◆ What you have to do ◆
Express the rows from the line containing "The width and" through the last row as a JSON list of strings, one string per line, omitting blank lines. Leave the pictures out of the list.

◆ Excerpted records ◆
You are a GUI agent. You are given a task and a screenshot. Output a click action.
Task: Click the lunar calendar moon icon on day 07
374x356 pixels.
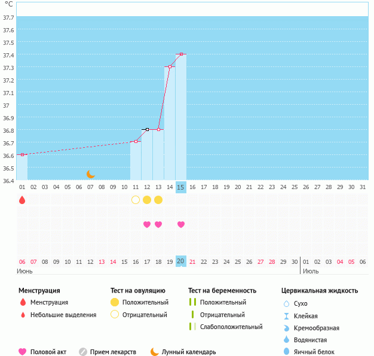pyautogui.click(x=90, y=174)
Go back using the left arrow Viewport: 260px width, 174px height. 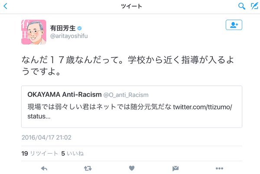click(6, 6)
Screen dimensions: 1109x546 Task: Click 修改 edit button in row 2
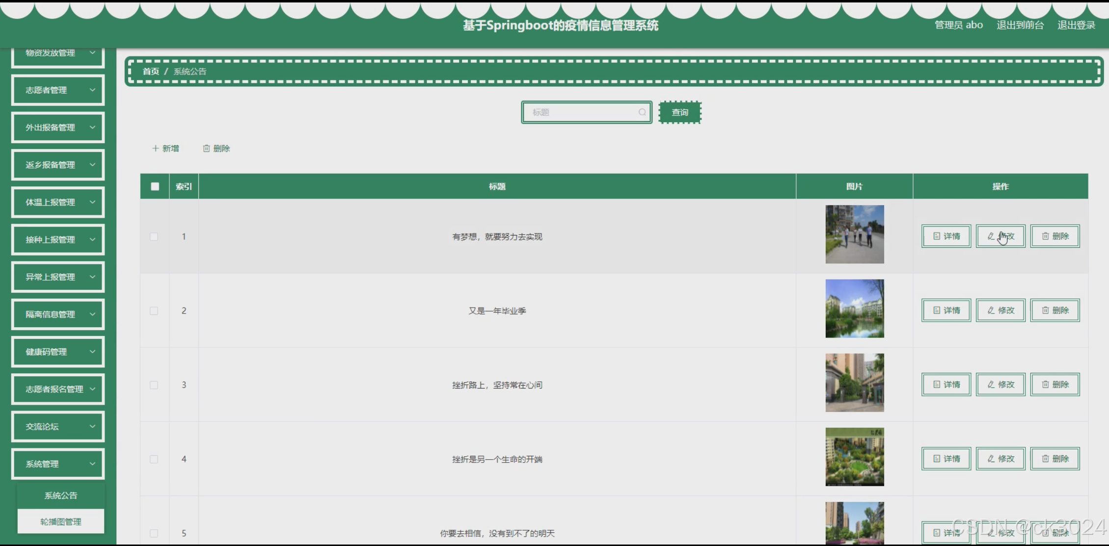pos(1001,311)
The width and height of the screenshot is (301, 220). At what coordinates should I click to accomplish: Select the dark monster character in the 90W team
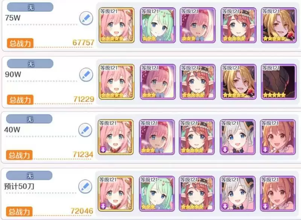tap(279, 82)
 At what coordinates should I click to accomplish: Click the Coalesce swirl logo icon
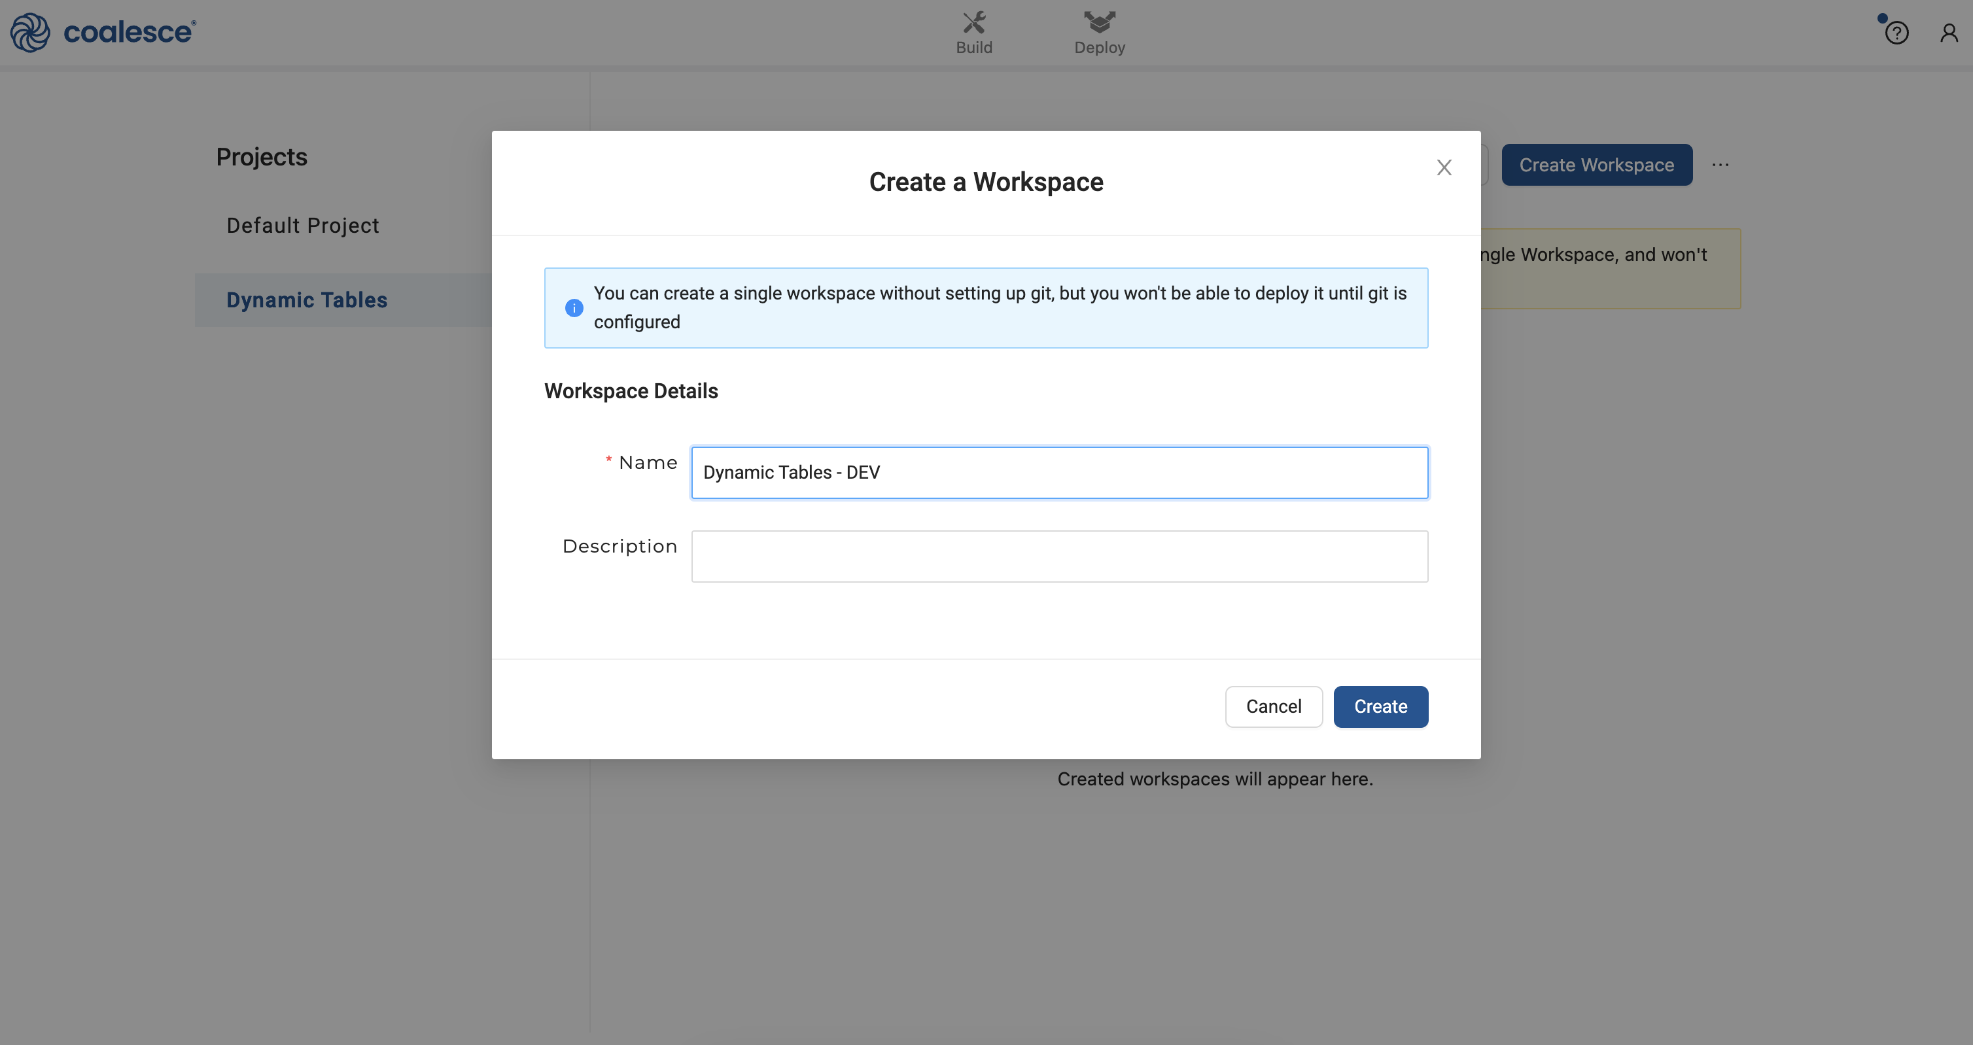tap(30, 32)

◆ The result ◆
[
  "The width and height of the screenshot is (301, 220). At what coordinates should I click to accomplish: Select the dark monster character in the 90W team",
  "tap(279, 82)",
  " At what coordinates should I click to accomplish: Click the Coalesce swirl logo icon",
  "tap(30, 32)"
]